Art Farm Stand by the Toronto-based collective Outdoor School, which I co-lead with artist Diane Borsato, was created as an invitation for farmers and artists to explore alternative ways of presenting artworks and distributing food. Like many homemade roadside and market farmstands, the Art Farm Stand is a functional mobile farm stand sculpture that draws from rural vernacular styles, using wheels from a 19th Century cart and repurposing the shaves from a horse-drawn buggy. It includes shelving, a shade umbrella and flagpole, and hosts a small eccentric art-farm library. Designed for sharing food, hosting workshops, launching publications, or presenting performances and other artworks, the stand also allows the exhibition to exist outside of the gallery, travelling to other parts of campus and taking different forms through live events and site-specific activations.

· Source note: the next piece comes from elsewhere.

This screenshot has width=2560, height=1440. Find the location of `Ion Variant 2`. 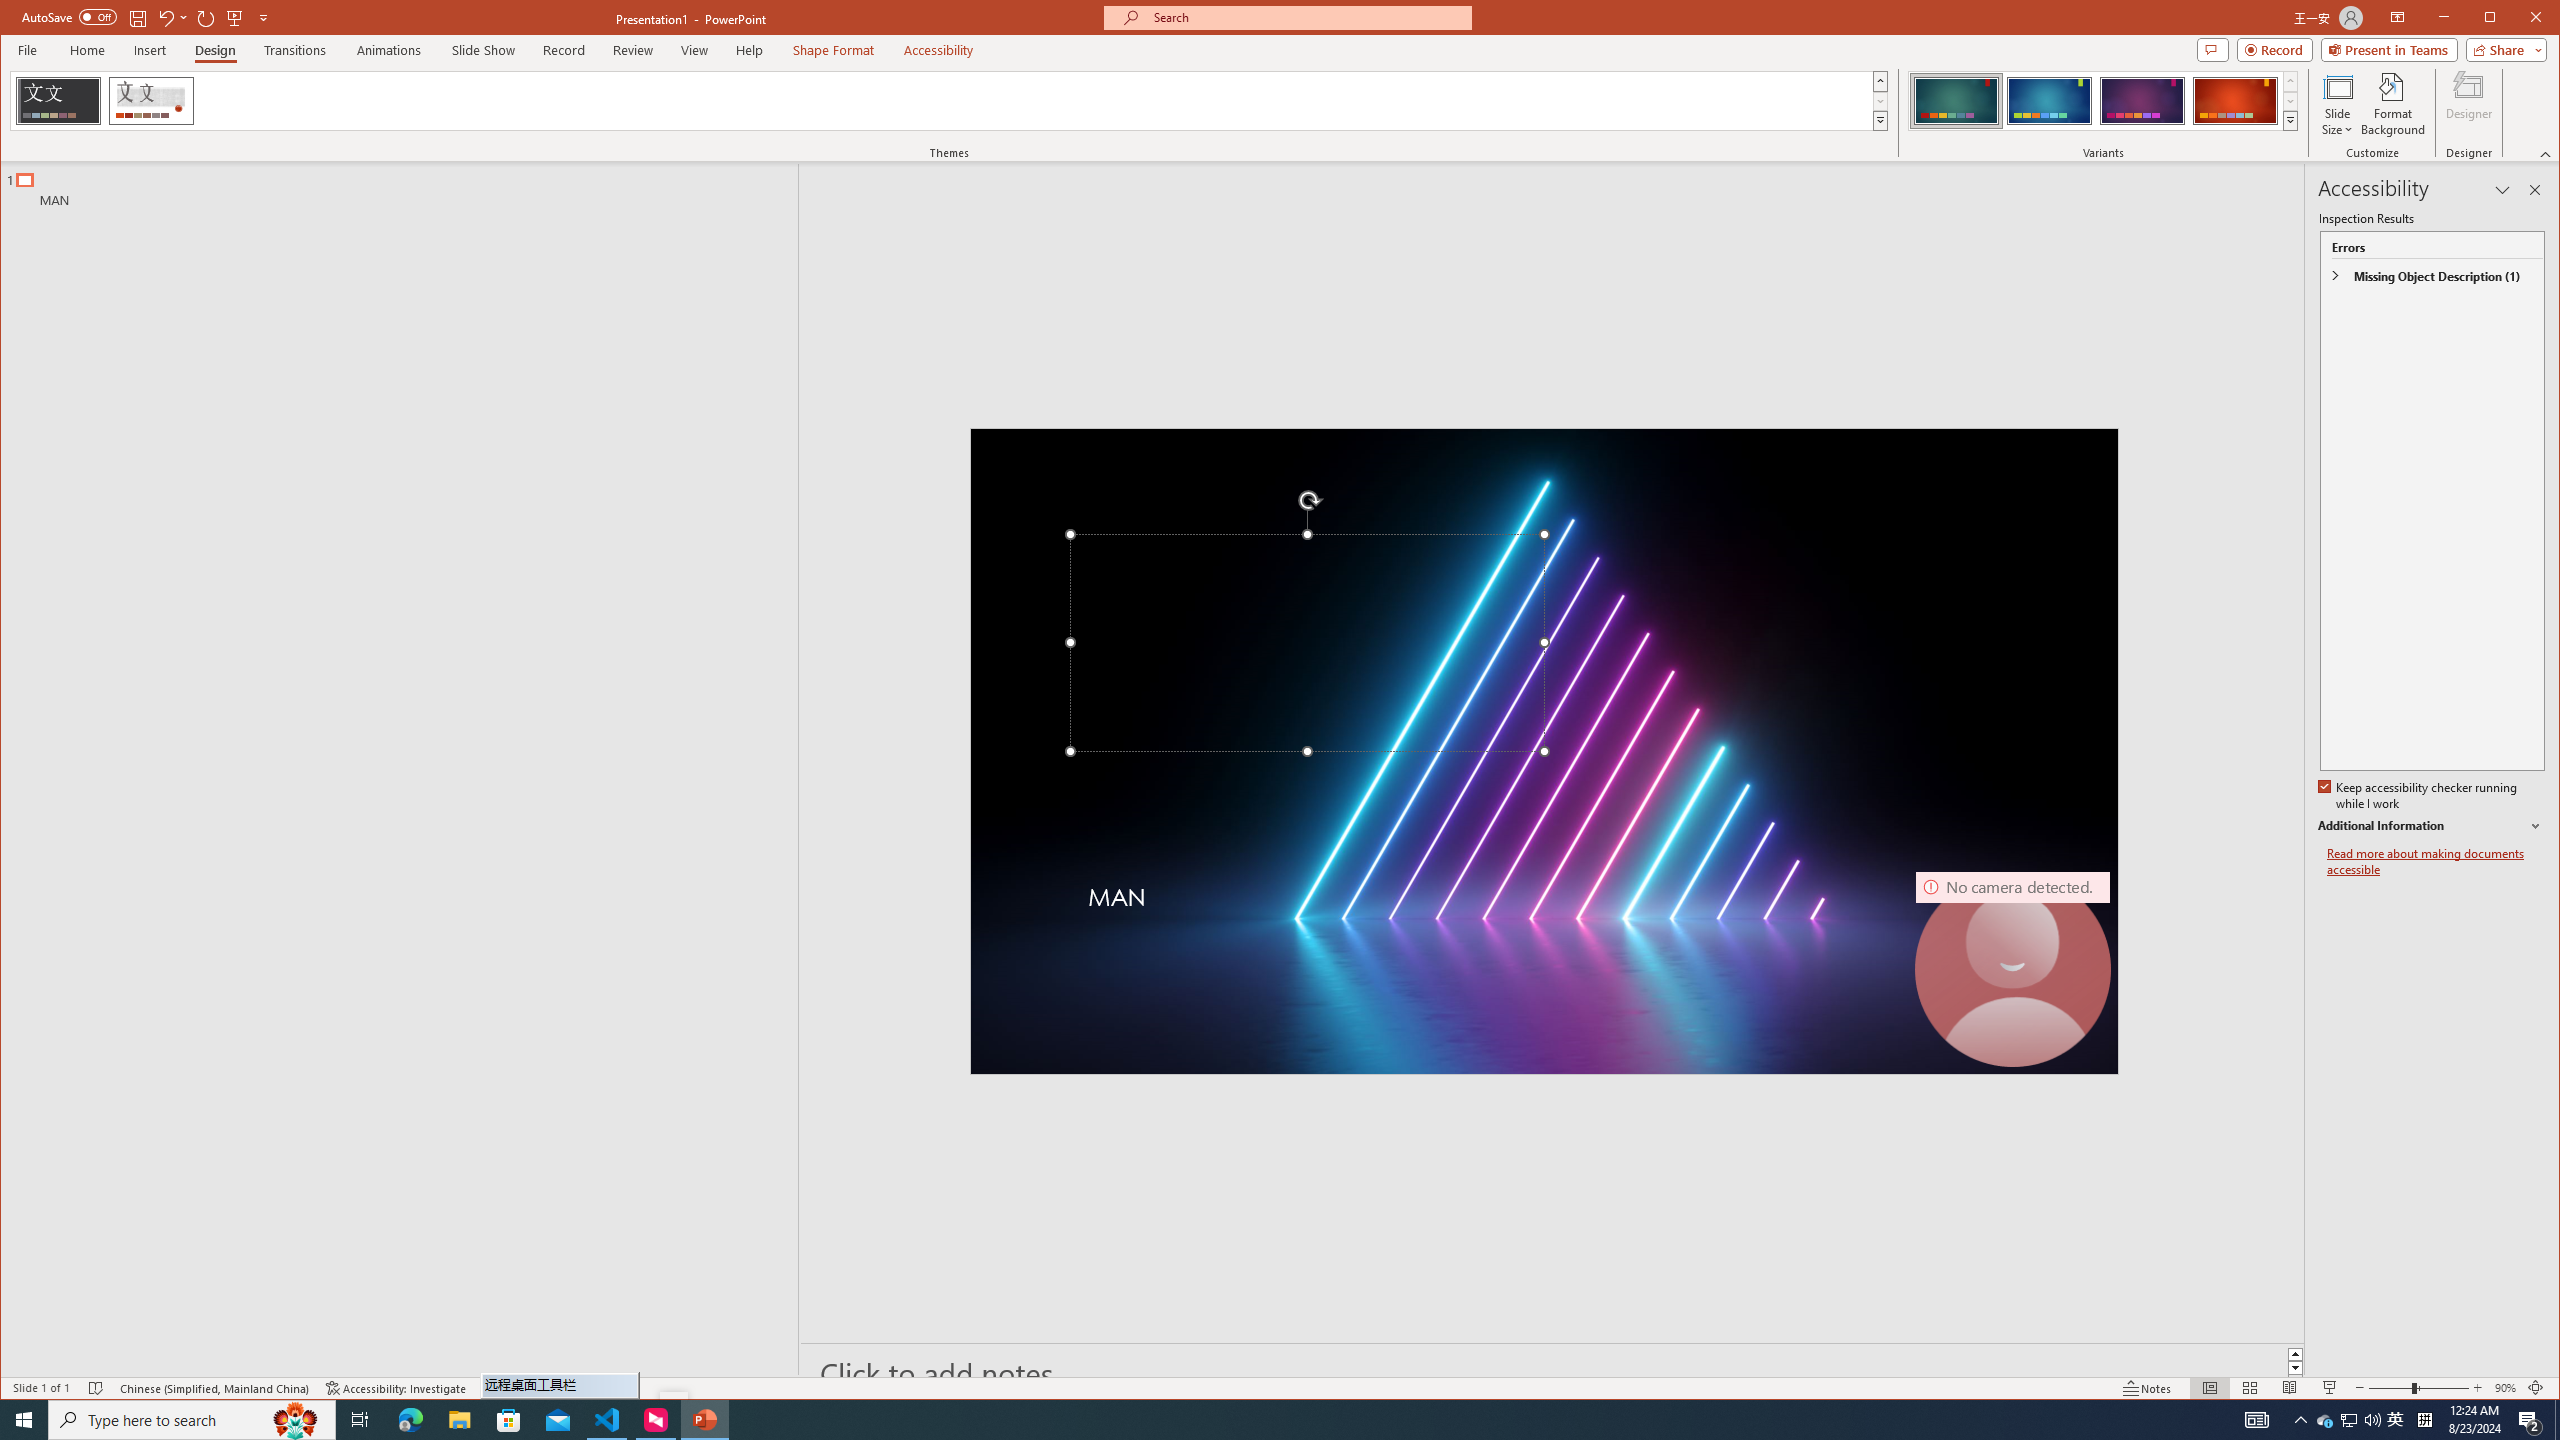

Ion Variant 2 is located at coordinates (2048, 101).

For Art Farm, we invited collaborators – urban farmers, food-sovereignty activists, artists – to use these tools, engaging with and activating Plant Parenthood and the Art Farm Stand. Activations will include projects and performances by It’s Giving Farm in the Rouge Valley, Ate Kay’s Farm in Tkaronto/Toronto, and Colombian-Venezuelan artist Alexandra Gelis. These artists and farmers do vital work to resist mainstream agricultural systems, model practices of land stewardship, and coming together for food sharing, celebration, storytelling, and ceremony. These artists and farmers will create publications with Shannon Gerard’s Plant Parenthood, and events at the Art Farm Stand, using the exhibition as a platform for creating and disseminating knowledge about land, seeds, plants, and alternative food systems.

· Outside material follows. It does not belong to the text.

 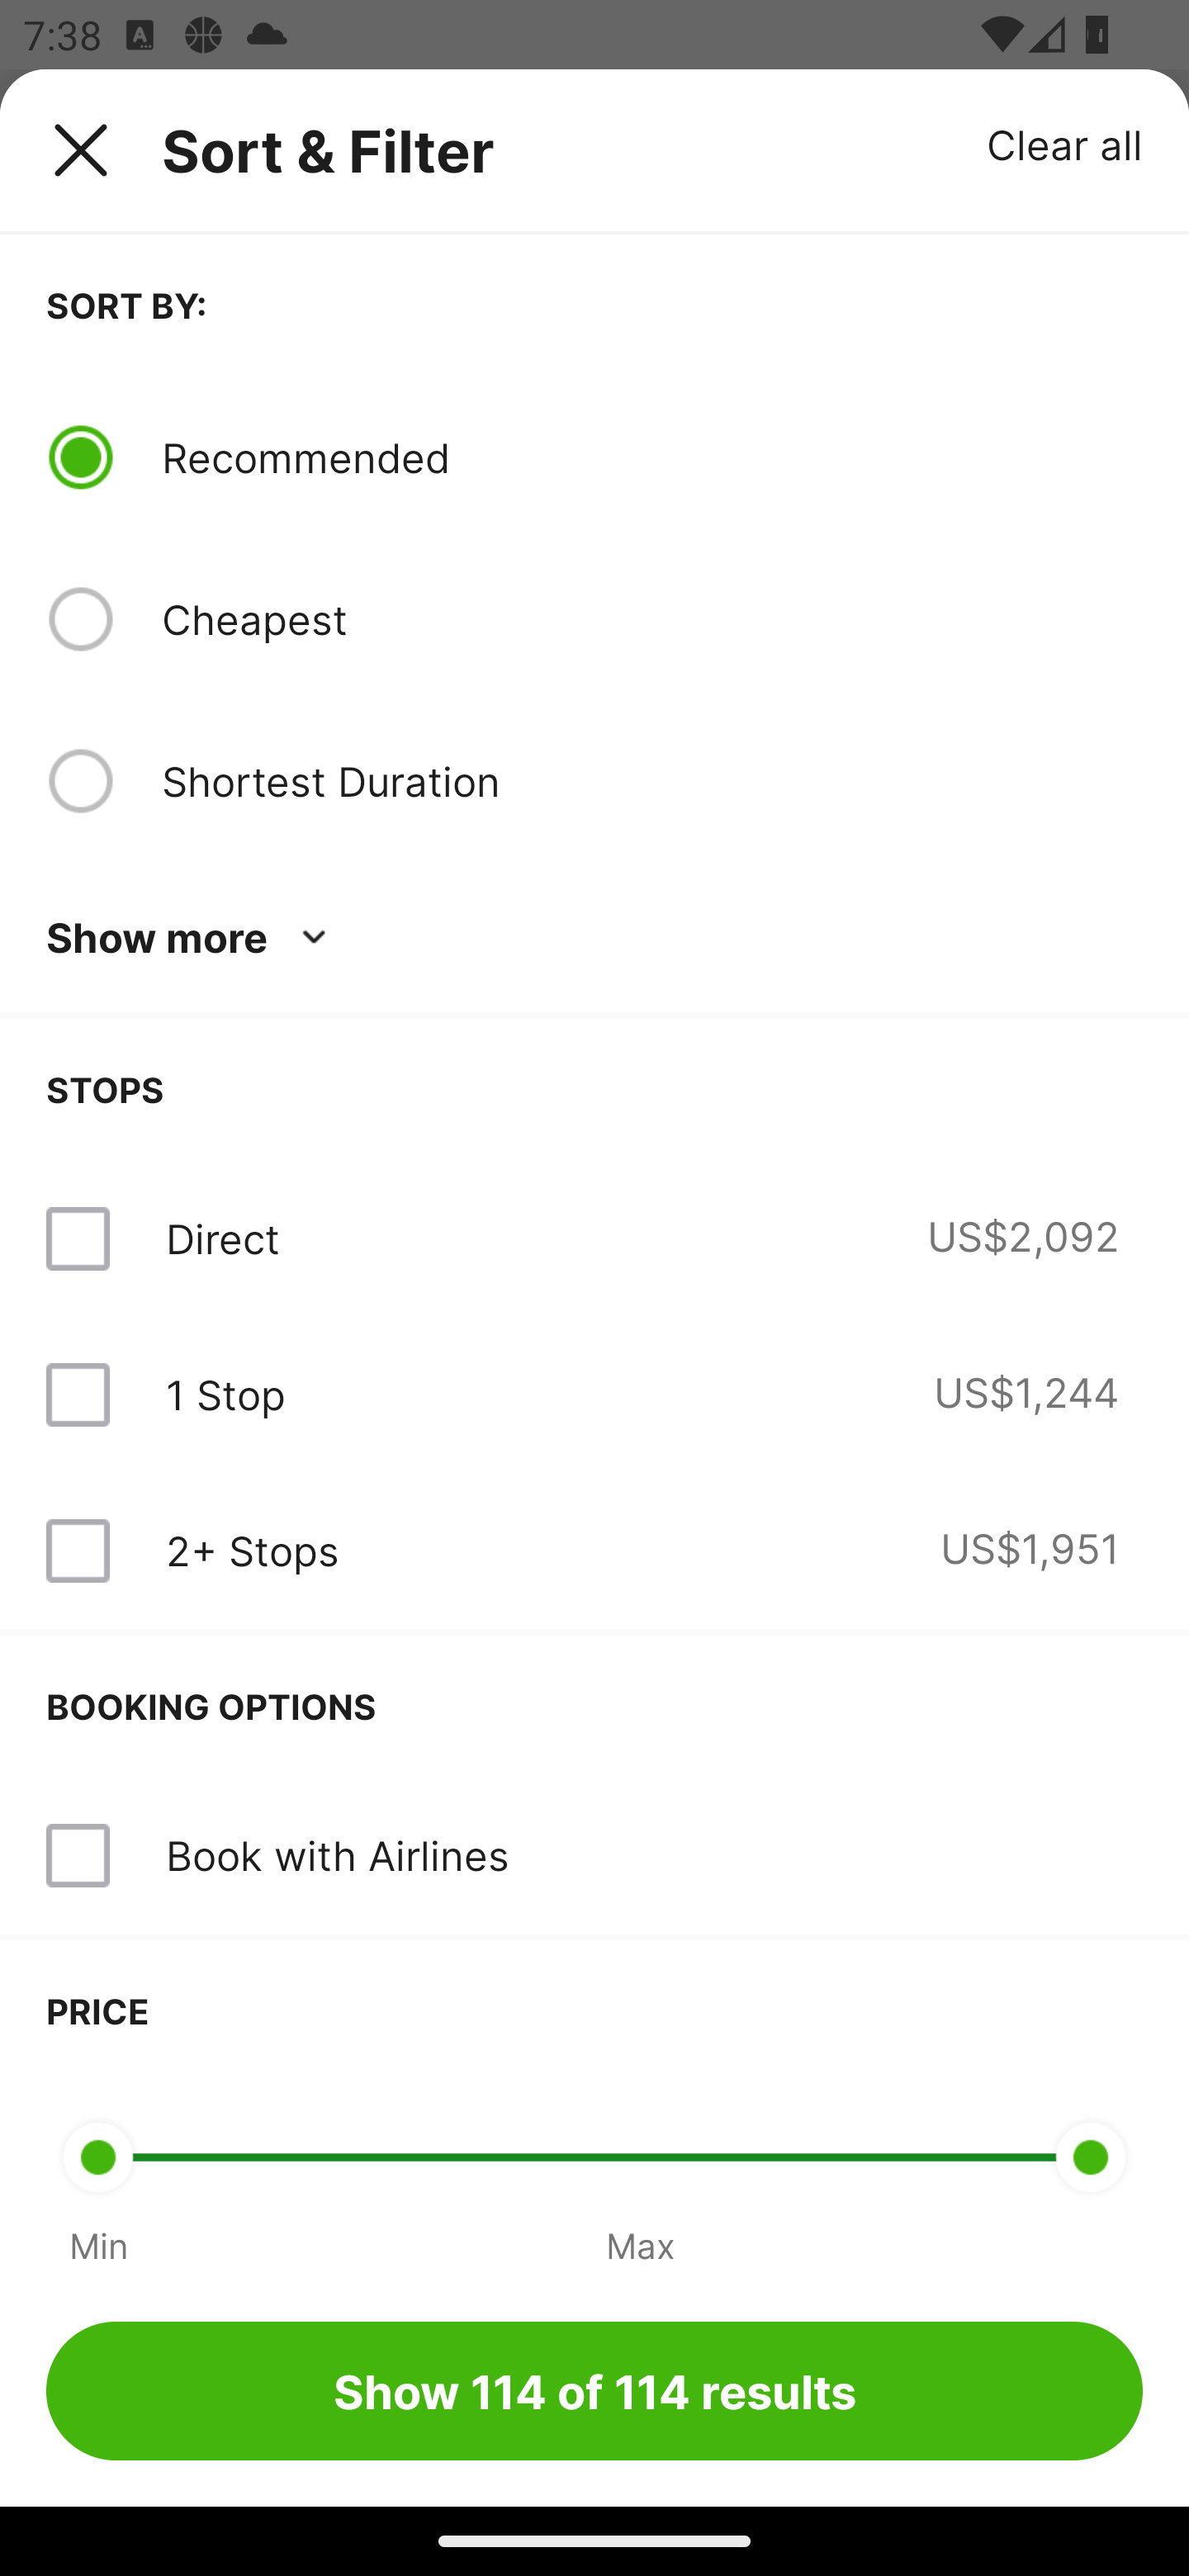 I want to click on Show more, so click(x=192, y=938).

The artist-farmers involved with Art Farm pursue intellectual, critical, and creative work, including activism and alternative-worldmaking, sometimes providing plant medicine and land education in addition to feeding people. It’s Giving Farm is operated by farmers and artists Fianna Dirks and Ekow Stone. Their work includes growing food for local farmers markets and stewarding three acres of farmland within the Greater Toronto Area, in the Rouge Valley. Dirks has also done extensive research on municipal waste recycling and created a manual on urban community composting (Dirks, 2021). Scholar and food sovereignty activist Kaitlin Rizarri runs Ate Kay’s Farm where they grow plants for medicinal teas, using them as a way of healing relationships within their community and with the land. They have written about working with seeds as part of land-based education (Tkaronto Circle Lab, 2024), and are a member of Tkaronto Plant Life, an Indigenous youth-led urban farm in Etobicoke. Toronto-based Venezuelan-Columbian artist Alexandra Gelis makes work that complicates our relationship to plants that we often consider weeds, examining the migration of plants and how they are used as tools for both colonization and liberation. Gelis is one of the co-editors and producers of Earth to Table Legacies (2023), a multimedia project and book based on interviews with food activists from across Turtle Island.

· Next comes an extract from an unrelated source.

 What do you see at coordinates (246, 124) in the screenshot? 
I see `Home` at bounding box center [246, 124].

Futurefarmers’s assertion that farming is an art form is borne out by countless art students and artists who have sought to lead lives that are more sustainable and attuned to the natural world, directing their practical skills and creativity into caring for the land and feeding their communities. In addition to growing and sharing food, many of them are engaged in community organizing, education, and activism. Many also live rurally or make use of neglected or freely available spaces within urban areas. Their lives and work constitute a rich creative counterculture that resists mainstream industrial agricultural practices, and often art galleries themselves, but also deepens our connection to the other-than-human, to the land, and to one another. Inspired by their important work, Art Farm is an experiment in exploring countercultural farm practices at a suburban university campus and art gallery. Art Farm thus treats the exhibition as a site of living knowledge, providing audiences with opportunities to get their hands dirty, experience art outside of the gallery, and join in a project of alternative worldmaking.